3 Points You Need to Know about the Federal Government’s Health Spending Projections.

New National Health Expenditure (NHE) projections released today by the Centers for Medicare & Medicaid Services (CMS) call into question claims that have been made in recent months about the sustainability of prescription drug spending. Even with new treatments and cures for hepatitis c, high cholesterol and cancer, spending on retail prescription medicines is projected to remain approximately 10 percent of U.S. health care spending through 2024 – the same percentage as in 1960.

Spending_Pie_Chart

Any conversation about the new federal government projections need to include the following 3 points:

  1. Increases in health care costs were expected in 2014, given 10 million of uninsured patients gained coverage with the expansion of insurance coverage under the Affordable Care Act. The NHE data projects that after spiking in 2014 at 12.6 percent, growth will moderate in the next few years to 5-7 percent – back in line with overall health care spending. To put this in context, administrative costs for private insurers grew 15.5 percent last year.

--------

> _WORK TASK A_
Answer these questions about the passage on federal health spending projections:
(i) Which agency released the new National Health Expenditure projections?
(ii) Through 2024, what share of U.S. health care spending is retail prescription spending projected to remain?
(iii) By what percentage did administrative costs for private insurers grow last year?
> _WORK TASK B_
Can you continue the passage on federal health spending projections from the end of its first numbered point?

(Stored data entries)
--------

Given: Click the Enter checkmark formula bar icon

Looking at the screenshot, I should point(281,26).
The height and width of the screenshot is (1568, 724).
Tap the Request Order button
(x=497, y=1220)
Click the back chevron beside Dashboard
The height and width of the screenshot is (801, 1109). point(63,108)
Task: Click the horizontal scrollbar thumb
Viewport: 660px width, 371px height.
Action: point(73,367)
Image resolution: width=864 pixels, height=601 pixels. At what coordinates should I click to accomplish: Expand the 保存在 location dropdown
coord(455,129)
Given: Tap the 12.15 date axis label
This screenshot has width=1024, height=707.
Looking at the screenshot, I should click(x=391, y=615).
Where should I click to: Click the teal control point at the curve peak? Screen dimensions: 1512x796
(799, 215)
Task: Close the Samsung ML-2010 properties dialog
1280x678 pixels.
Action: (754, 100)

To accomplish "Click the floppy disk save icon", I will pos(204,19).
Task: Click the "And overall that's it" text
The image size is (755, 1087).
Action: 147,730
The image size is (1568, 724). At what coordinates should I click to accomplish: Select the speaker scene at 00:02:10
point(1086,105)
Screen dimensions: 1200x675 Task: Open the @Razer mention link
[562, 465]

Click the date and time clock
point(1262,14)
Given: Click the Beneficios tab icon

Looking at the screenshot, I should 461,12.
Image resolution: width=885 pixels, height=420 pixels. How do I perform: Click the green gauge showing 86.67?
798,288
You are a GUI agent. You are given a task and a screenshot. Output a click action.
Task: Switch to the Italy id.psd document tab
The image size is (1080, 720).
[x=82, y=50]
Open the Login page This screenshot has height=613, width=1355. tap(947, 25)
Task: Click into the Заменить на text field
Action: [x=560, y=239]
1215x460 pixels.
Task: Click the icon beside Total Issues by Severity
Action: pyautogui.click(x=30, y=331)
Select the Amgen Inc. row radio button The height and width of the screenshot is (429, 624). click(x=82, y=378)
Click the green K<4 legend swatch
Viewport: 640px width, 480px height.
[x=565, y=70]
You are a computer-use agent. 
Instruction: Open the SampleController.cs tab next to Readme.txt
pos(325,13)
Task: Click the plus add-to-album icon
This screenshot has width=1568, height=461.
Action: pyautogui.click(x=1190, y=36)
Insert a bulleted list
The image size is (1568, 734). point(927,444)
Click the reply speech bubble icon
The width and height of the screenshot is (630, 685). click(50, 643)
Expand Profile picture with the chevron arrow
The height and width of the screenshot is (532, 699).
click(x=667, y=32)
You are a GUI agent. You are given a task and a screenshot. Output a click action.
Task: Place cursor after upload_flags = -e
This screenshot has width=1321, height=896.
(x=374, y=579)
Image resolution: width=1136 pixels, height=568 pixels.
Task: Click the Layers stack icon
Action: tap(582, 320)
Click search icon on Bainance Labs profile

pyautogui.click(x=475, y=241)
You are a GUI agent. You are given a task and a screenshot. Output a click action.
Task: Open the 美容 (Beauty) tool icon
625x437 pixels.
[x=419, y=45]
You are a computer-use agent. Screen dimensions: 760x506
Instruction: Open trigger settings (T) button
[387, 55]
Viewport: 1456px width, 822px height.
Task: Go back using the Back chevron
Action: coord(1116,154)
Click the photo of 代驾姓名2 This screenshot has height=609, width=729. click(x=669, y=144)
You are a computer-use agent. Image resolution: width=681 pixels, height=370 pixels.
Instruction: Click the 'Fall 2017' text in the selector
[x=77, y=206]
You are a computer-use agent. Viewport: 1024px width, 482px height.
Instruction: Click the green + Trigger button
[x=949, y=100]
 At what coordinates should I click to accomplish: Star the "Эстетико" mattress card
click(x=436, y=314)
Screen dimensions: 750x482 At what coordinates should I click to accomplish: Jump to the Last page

--------

> _WRITTEN ANSWER A_
(i) The Centers for Medicare & Medicaid Services (CMS)
(ii) Approximately 10 percent
(iii) 15.5 percent

> _WRITTEN ANSWER B_
  2. The ten percent of health care spending going towards medicines is providing tremendous value for patients and the health care system broadly. Since its peak in 1991, the cancer death rate in the U.S. has fallen 22 percent. And new hepatitis C therapies have cure rates above 90 percent and dramatically decrease the burden of the disease on the U.S. health care system and the economy.
  3. Insurers recognize that medicines can play a crucial role in controlling future health care costs. According to the NHE data, over the next decade, increases in the number of prescriptions dispensed are expected because of modifications in treatment guidelines and changes in benefit management (i.e., value-based purchasing plans) that “stress better adherence for people with chronic health conditions to prevent the occurrence of adverse health events.”